REQUIRED ACTION: What follows is a set of records; copy all of it exactly.

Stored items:
==============================
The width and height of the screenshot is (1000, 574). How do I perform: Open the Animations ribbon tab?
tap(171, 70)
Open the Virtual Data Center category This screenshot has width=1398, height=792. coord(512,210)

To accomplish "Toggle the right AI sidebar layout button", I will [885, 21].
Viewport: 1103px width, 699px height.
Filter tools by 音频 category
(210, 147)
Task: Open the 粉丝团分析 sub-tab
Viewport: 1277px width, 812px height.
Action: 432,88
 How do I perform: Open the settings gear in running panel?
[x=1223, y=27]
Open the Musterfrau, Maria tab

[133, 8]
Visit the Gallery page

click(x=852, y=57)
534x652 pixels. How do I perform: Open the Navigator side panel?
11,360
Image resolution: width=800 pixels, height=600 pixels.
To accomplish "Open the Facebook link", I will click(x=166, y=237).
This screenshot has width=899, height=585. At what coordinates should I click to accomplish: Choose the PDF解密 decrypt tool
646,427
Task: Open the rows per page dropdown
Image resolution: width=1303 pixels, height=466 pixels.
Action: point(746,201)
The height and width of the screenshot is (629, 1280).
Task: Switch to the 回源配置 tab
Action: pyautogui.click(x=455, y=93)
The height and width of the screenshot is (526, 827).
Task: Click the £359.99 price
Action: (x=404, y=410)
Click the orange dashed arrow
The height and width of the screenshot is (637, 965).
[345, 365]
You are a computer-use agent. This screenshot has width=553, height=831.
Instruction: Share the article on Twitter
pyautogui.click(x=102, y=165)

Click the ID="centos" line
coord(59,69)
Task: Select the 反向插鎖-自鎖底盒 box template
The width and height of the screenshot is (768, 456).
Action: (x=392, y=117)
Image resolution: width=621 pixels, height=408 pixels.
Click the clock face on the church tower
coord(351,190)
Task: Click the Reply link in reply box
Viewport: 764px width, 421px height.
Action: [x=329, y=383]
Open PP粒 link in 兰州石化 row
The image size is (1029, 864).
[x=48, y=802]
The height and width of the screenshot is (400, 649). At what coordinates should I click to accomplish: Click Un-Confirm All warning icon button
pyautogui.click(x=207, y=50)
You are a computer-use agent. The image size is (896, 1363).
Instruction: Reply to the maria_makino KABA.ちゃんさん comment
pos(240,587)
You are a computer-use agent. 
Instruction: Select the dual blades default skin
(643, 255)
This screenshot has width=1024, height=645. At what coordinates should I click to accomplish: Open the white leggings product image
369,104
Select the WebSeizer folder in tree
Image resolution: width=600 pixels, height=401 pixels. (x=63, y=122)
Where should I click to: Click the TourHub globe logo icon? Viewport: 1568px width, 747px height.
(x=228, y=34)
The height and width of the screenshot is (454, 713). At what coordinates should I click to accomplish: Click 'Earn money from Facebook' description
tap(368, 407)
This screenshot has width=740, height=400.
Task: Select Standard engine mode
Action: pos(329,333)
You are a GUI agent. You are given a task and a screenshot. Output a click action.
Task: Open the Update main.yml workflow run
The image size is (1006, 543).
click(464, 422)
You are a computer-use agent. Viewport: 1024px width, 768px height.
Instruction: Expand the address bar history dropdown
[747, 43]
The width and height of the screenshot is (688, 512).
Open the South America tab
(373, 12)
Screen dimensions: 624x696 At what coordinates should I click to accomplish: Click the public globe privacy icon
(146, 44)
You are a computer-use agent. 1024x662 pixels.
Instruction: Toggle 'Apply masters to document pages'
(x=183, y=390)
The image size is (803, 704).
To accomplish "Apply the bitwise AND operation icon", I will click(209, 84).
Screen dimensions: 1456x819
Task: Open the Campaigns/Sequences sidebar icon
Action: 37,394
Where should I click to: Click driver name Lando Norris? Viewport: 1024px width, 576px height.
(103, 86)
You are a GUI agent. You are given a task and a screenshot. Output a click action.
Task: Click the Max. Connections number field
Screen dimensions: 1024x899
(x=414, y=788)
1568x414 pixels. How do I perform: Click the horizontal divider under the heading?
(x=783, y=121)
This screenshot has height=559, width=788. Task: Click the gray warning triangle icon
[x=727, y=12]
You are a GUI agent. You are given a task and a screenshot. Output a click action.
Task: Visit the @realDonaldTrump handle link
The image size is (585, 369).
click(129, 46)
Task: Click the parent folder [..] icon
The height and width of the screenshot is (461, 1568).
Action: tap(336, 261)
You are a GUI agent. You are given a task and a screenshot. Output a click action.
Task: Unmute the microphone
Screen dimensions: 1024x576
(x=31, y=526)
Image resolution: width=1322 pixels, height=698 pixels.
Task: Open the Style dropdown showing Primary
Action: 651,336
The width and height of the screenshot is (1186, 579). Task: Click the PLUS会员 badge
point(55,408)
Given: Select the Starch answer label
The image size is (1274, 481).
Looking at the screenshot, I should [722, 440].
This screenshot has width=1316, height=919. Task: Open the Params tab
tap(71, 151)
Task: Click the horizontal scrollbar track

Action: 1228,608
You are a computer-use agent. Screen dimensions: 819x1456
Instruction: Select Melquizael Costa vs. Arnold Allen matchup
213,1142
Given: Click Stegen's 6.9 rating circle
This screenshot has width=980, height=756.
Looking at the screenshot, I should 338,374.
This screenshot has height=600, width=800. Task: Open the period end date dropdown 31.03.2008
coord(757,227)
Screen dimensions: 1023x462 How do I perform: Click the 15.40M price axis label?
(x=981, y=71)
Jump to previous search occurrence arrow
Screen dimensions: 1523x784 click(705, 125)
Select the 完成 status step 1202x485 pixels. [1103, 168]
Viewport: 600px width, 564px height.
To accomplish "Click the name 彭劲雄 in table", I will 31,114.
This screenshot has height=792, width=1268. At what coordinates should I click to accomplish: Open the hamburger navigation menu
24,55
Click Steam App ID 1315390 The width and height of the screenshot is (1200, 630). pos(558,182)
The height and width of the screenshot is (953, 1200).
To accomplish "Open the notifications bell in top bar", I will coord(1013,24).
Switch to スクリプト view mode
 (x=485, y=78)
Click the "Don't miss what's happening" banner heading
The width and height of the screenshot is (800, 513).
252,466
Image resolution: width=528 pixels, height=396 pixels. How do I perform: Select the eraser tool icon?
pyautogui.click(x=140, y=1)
==============================
ANSWER TO THIS PROBLEM:
The width and height of the screenshot is (1000, 574). How do I perform: Open the Animations ribbon tab?
tap(171, 70)
Open the Virtual Data Center category This screenshot has width=1398, height=792. coord(512,210)

To accomplish "Toggle the right AI sidebar layout button", I will [885, 21].
Viewport: 1103px width, 699px height.
Filter tools by 音频 category
(210, 147)
Task: Open the 粉丝团分析 sub-tab
Viewport: 1277px width, 812px height.
Action: 432,88
 How do I perform: Open the settings gear in running panel?
[x=1223, y=27]
Open the Musterfrau, Maria tab

[133, 8]
Visit the Gallery page

click(x=852, y=57)
534x652 pixels. How do I perform: Open the Navigator side panel?
11,360
Image resolution: width=800 pixels, height=600 pixels.
To accomplish "Open the Facebook link", I will click(x=166, y=237).
This screenshot has width=899, height=585. At what coordinates should I click to accomplish: Choose the PDF解密 decrypt tool
646,427
Task: Open the rows per page dropdown
Image resolution: width=1303 pixels, height=466 pixels.
Action: point(746,201)
The height and width of the screenshot is (629, 1280).
Task: Switch to the 回源配置 tab
Action: pyautogui.click(x=455, y=93)
The height and width of the screenshot is (526, 827).
Task: Click the £359.99 price
Action: (x=404, y=410)
Click the orange dashed arrow
The height and width of the screenshot is (637, 965).
[345, 365]
You are a computer-use agent. This screenshot has width=553, height=831.
Instruction: Share the article on Twitter
pyautogui.click(x=102, y=165)

Click the ID="centos" line
coord(59,69)
Task: Select the 反向插鎖-自鎖底盒 box template
The width and height of the screenshot is (768, 456).
Action: (x=392, y=117)
Image resolution: width=621 pixels, height=408 pixels.
Click the clock face on the church tower
coord(351,190)
Task: Click the Reply link in reply box
Viewport: 764px width, 421px height.
Action: [x=329, y=383]
Open PP粒 link in 兰州石化 row
The image size is (1029, 864).
[x=48, y=802]
The height and width of the screenshot is (400, 649). At what coordinates should I click to accomplish: Click Un-Confirm All warning icon button
pyautogui.click(x=207, y=50)
You are a computer-use agent. The image size is (896, 1363).
Instruction: Reply to the maria_makino KABA.ちゃんさん comment
pos(240,587)
You are a computer-use agent. 
Instruction: Select the dual blades default skin
(643, 255)
This screenshot has width=1024, height=645. At what coordinates should I click to accomplish: Open the white leggings product image
369,104
Select the WebSeizer folder in tree
Image resolution: width=600 pixels, height=401 pixels. (x=63, y=122)
Where should I click to: Click the TourHub globe logo icon? Viewport: 1568px width, 747px height.
(x=228, y=34)
The height and width of the screenshot is (454, 713). At what coordinates should I click to accomplish: Click 'Earn money from Facebook' description
tap(368, 407)
This screenshot has width=740, height=400.
Task: Select Standard engine mode
Action: pos(329,333)
You are a GUI agent. You are given a task and a screenshot. Output a click action.
Task: Open the Update main.yml workflow run
The image size is (1006, 543).
click(464, 422)
You are a computer-use agent. Viewport: 1024px width, 768px height.
Instruction: Expand the address bar history dropdown
[747, 43]
The width and height of the screenshot is (688, 512).
Open the South America tab
(373, 12)
Screen dimensions: 624x696 At what coordinates should I click to accomplish: Click the public globe privacy icon
(146, 44)
You are a computer-use agent. 1024x662 pixels.
Instruction: Toggle 'Apply masters to document pages'
(x=183, y=390)
The image size is (803, 704).
To accomplish "Apply the bitwise AND operation icon", I will click(209, 84).
Screen dimensions: 1456x819
Task: Open the Campaigns/Sequences sidebar icon
Action: 37,394
Where should I click to: Click driver name Lando Norris? Viewport: 1024px width, 576px height.
(103, 86)
You are a GUI agent. You are given a task and a screenshot. Output a click action.
Task: Click the Max. Connections number field
Screen dimensions: 1024x899
(x=414, y=788)
1568x414 pixels. How do I perform: Click the horizontal divider under the heading?
(x=783, y=121)
This screenshot has height=559, width=788. Task: Click the gray warning triangle icon
[x=727, y=12]
You are a GUI agent. You are given a task and a screenshot. Output a click action.
Task: Visit the @realDonaldTrump handle link
The image size is (585, 369).
click(129, 46)
Task: Click the parent folder [..] icon
The height and width of the screenshot is (461, 1568).
Action: tap(336, 261)
You are a GUI agent. You are given a task and a screenshot. Output a click action.
Task: Unmute the microphone
Screen dimensions: 1024x576
(x=31, y=526)
Image resolution: width=1322 pixels, height=698 pixels.
Task: Open the Style dropdown showing Primary
Action: 651,336
The width and height of the screenshot is (1186, 579). Task: Click the PLUS会员 badge
point(55,408)
Given: Select the Starch answer label
The image size is (1274, 481).
Looking at the screenshot, I should [722, 440].
This screenshot has width=1316, height=919. Task: Open the Params tab
tap(71, 151)
Task: Click the horizontal scrollbar track

Action: 1228,608
You are a computer-use agent. Screen dimensions: 819x1456
Instruction: Select Melquizael Costa vs. Arnold Allen matchup
213,1142
Given: Click Stegen's 6.9 rating circle
This screenshot has width=980, height=756.
Looking at the screenshot, I should 338,374.
This screenshot has height=600, width=800. Task: Open the period end date dropdown 31.03.2008
coord(757,227)
Screen dimensions: 1023x462 How do I perform: Click the 15.40M price axis label?
(x=981, y=71)
Jump to previous search occurrence arrow
Screen dimensions: 1523x784 click(705, 125)
Select the 完成 status step 1202x485 pixels. [1103, 168]
Viewport: 600px width, 564px height.
To accomplish "Click the name 彭劲雄 in table", I will 31,114.
This screenshot has height=792, width=1268. At what coordinates should I click to accomplish: Open the hamburger navigation menu
24,55
Click Steam App ID 1315390 The width and height of the screenshot is (1200, 630). pos(558,182)
The height and width of the screenshot is (953, 1200).
To accomplish "Open the notifications bell in top bar", I will coord(1013,24).
Switch to スクリプト view mode
 (x=485, y=78)
Click the "Don't miss what's happening" banner heading
The width and height of the screenshot is (800, 513).
252,466
Image resolution: width=528 pixels, height=396 pixels. How do I perform: Select the eraser tool icon?
pyautogui.click(x=140, y=1)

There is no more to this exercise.